MATERIAL FOR THE TASK:
--
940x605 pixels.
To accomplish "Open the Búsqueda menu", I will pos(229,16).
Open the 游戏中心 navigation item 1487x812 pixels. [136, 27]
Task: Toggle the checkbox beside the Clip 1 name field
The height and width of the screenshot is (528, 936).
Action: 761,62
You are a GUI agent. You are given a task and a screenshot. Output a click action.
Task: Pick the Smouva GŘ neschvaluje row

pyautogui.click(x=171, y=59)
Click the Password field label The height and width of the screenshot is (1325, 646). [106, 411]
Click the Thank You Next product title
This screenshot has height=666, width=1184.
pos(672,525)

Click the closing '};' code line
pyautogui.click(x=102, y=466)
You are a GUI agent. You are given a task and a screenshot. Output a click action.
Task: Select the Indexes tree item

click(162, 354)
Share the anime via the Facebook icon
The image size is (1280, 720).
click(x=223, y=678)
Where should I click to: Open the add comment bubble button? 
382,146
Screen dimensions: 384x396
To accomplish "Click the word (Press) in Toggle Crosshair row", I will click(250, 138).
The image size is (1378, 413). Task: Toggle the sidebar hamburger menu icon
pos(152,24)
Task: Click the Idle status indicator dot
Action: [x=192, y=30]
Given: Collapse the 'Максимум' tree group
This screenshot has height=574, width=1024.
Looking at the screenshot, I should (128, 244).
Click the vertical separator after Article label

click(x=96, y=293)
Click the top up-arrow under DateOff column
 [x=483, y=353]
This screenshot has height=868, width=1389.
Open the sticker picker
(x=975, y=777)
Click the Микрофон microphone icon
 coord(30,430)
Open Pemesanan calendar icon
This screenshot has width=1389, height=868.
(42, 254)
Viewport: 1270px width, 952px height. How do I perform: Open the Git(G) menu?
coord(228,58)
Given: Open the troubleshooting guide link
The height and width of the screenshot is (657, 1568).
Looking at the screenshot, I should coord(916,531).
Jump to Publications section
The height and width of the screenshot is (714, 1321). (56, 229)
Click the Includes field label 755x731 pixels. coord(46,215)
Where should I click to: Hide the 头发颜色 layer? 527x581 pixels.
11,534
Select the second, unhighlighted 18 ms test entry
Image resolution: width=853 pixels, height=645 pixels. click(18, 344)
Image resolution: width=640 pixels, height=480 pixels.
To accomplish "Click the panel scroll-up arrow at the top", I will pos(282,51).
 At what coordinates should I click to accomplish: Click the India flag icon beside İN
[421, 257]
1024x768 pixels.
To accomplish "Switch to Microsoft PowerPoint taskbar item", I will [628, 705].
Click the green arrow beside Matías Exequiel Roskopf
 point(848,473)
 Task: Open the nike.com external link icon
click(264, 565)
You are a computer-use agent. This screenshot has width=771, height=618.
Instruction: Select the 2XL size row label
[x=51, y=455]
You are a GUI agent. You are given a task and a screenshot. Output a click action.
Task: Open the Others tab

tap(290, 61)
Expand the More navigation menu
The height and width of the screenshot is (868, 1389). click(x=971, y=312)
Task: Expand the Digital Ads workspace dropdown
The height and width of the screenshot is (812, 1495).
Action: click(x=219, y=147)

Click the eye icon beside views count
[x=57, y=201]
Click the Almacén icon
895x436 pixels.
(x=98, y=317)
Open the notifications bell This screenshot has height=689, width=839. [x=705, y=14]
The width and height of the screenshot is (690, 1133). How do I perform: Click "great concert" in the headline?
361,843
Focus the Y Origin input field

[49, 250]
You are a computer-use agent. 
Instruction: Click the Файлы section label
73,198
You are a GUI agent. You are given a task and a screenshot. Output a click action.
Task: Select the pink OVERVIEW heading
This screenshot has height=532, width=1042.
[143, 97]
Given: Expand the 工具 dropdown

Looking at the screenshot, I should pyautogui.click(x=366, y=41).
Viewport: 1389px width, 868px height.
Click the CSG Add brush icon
--
WORK TO BE COMPLETED:
What you return must match the records exactly, down to the last line.

RESULT OF THIS EXERCISE:
940x605 pixels.
To accomplish "Open the Búsqueda menu", I will pos(229,16).
Open the 游戏中心 navigation item 1487x812 pixels. [136, 27]
Task: Toggle the checkbox beside the Clip 1 name field
The height and width of the screenshot is (528, 936).
Action: 761,62
You are a GUI agent. You are given a task and a screenshot. Output a click action.
Task: Pick the Smouva GŘ neschvaluje row

pyautogui.click(x=171, y=59)
Click the Password field label The height and width of the screenshot is (1325, 646). [106, 411]
Click the Thank You Next product title
This screenshot has height=666, width=1184.
pos(672,525)

Click the closing '};' code line
pyautogui.click(x=102, y=466)
You are a GUI agent. You are given a task and a screenshot. Output a click action.
Task: Select the Indexes tree item

click(162, 354)
Share the anime via the Facebook icon
The image size is (1280, 720).
click(x=223, y=678)
Where should I click to: Open the add comment bubble button? 
382,146
Screen dimensions: 384x396
To accomplish "Click the word (Press) in Toggle Crosshair row", I will click(250, 138).
The image size is (1378, 413). Task: Toggle the sidebar hamburger menu icon
pos(152,24)
Task: Click the Idle status indicator dot
Action: [x=192, y=30]
Given: Collapse the 'Максимум' tree group
This screenshot has height=574, width=1024.
Looking at the screenshot, I should (128, 244).
Click the vertical separator after Article label

click(x=96, y=293)
Click the top up-arrow under DateOff column
 [x=483, y=353]
This screenshot has height=868, width=1389.
Open the sticker picker
(x=975, y=777)
Click the Микрофон microphone icon
 coord(30,430)
Open Pemesanan calendar icon
This screenshot has width=1389, height=868.
(42, 254)
Viewport: 1270px width, 952px height. How do I perform: Open the Git(G) menu?
coord(228,58)
Given: Open the troubleshooting guide link
The height and width of the screenshot is (657, 1568).
Looking at the screenshot, I should coord(916,531).
Jump to Publications section
The height and width of the screenshot is (714, 1321). (56, 229)
Click the Includes field label 755x731 pixels. coord(46,215)
Where should I click to: Hide the 头发颜色 layer? 527x581 pixels.
11,534
Select the second, unhighlighted 18 ms test entry
Image resolution: width=853 pixels, height=645 pixels. click(18, 344)
Image resolution: width=640 pixels, height=480 pixels.
To accomplish "Click the panel scroll-up arrow at the top", I will pos(282,51).
 At what coordinates should I click to accomplish: Click the India flag icon beside İN
[421, 257]
1024x768 pixels.
To accomplish "Switch to Microsoft PowerPoint taskbar item", I will [628, 705].
Click the green arrow beside Matías Exequiel Roskopf
 point(848,473)
 Task: Open the nike.com external link icon
click(264, 565)
You are a computer-use agent. This screenshot has width=771, height=618.
Instruction: Select the 2XL size row label
[x=51, y=455]
You are a GUI agent. You are given a task and a screenshot. Output a click action.
Task: Open the Others tab

tap(290, 61)
Expand the More navigation menu
The height and width of the screenshot is (868, 1389). click(x=971, y=312)
Task: Expand the Digital Ads workspace dropdown
The height and width of the screenshot is (812, 1495).
Action: click(x=219, y=147)

Click the eye icon beside views count
[x=57, y=201]
Click the Almacén icon
895x436 pixels.
(x=98, y=317)
Open the notifications bell This screenshot has height=689, width=839. [x=705, y=14]
The width and height of the screenshot is (690, 1133). How do I perform: Click "great concert" in the headline?
361,843
Focus the Y Origin input field

[49, 250]
You are a computer-use agent. 
Instruction: Click the Файлы section label
73,198
You are a GUI agent. You are given a task and a screenshot. Output a click action.
Task: Select the pink OVERVIEW heading
This screenshot has height=532, width=1042.
[143, 97]
Given: Expand the 工具 dropdown

Looking at the screenshot, I should pyautogui.click(x=366, y=41).
Viewport: 1389px width, 868px height.
Click the CSG Add brush icon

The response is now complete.